>> Start Provided records

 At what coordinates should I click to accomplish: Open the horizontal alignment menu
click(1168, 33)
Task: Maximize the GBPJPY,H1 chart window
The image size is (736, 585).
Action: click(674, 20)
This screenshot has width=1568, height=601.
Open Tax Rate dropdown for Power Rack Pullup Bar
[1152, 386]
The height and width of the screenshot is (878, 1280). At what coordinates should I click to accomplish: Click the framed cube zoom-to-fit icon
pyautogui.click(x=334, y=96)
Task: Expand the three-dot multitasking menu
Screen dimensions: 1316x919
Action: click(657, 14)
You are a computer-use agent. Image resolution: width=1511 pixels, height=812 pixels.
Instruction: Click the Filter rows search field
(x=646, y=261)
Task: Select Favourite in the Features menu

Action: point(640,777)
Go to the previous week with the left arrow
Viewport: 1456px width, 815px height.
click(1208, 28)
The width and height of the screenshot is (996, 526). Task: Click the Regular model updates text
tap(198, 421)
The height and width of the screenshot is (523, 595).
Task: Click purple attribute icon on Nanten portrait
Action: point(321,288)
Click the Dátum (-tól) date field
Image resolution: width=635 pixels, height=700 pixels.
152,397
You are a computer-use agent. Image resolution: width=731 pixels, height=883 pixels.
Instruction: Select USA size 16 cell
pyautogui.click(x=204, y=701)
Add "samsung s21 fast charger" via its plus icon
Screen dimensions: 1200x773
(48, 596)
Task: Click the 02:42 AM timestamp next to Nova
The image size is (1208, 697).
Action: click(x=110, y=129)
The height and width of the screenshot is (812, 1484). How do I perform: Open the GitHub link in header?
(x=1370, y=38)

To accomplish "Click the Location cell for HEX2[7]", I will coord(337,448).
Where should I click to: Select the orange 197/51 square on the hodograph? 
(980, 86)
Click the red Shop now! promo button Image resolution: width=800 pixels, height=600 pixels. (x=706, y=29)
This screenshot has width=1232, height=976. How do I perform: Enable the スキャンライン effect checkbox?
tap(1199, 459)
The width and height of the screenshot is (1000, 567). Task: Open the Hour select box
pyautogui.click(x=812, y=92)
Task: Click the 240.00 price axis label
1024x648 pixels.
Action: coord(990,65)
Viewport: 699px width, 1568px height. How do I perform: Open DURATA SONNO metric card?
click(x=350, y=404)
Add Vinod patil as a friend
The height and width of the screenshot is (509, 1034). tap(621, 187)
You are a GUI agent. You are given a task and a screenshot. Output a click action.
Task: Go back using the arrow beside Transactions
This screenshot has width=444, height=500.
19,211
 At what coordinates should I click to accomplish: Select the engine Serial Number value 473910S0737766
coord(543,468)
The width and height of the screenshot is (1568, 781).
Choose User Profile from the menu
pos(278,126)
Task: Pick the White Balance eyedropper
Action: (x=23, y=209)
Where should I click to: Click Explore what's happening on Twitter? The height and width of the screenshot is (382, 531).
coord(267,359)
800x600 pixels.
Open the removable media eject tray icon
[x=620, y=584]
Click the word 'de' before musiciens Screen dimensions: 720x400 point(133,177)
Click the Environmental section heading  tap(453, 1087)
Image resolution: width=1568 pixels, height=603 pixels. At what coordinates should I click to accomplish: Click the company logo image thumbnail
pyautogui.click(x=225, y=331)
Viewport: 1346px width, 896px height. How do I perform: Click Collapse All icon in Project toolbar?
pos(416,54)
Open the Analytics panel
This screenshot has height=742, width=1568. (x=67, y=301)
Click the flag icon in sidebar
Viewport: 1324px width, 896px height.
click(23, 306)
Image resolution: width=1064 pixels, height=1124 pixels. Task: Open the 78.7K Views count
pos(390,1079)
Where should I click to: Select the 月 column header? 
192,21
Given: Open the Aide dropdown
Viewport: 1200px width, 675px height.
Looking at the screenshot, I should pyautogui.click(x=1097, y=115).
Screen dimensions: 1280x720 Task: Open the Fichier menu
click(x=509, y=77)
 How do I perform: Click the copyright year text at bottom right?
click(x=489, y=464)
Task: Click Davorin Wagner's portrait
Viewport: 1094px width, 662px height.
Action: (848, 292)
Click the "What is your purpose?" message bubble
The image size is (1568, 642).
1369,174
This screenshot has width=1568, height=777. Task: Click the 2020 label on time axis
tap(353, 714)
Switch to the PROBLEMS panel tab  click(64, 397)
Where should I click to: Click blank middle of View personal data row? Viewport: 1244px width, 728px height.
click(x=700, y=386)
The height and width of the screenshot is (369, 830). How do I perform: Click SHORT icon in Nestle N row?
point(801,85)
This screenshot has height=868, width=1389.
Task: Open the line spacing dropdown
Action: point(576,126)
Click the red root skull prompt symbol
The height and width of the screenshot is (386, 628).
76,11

>> End Provided records

▶ _Set task_
Quote the lines from the one containing "Where should I click to: Select the 月" through the end of the lines, word for word.

▶ _Solution_
Where should I click to: Select the 月 column header? 
192,21
Given: Open the Aide dropdown
Viewport: 1200px width, 675px height.
Looking at the screenshot, I should pyautogui.click(x=1097, y=115).
Screen dimensions: 1280x720 Task: Open the Fichier menu
click(x=509, y=77)
 How do I perform: Click the copyright year text at bottom right?
click(x=489, y=464)
Task: Click Davorin Wagner's portrait
Viewport: 1094px width, 662px height.
Action: (848, 292)
Click the "What is your purpose?" message bubble
The image size is (1568, 642).
1369,174
This screenshot has width=1568, height=777. Task: Click the 2020 label on time axis
tap(353, 714)
Switch to the PROBLEMS panel tab  click(64, 397)
Where should I click to: Click blank middle of View personal data row? Viewport: 1244px width, 728px height.
click(x=700, y=386)
The height and width of the screenshot is (369, 830). How do I perform: Click SHORT icon in Nestle N row?
point(801,85)
This screenshot has height=868, width=1389.
Task: Open the line spacing dropdown
Action: point(576,126)
Click the red root skull prompt symbol
The height and width of the screenshot is (386, 628).
76,11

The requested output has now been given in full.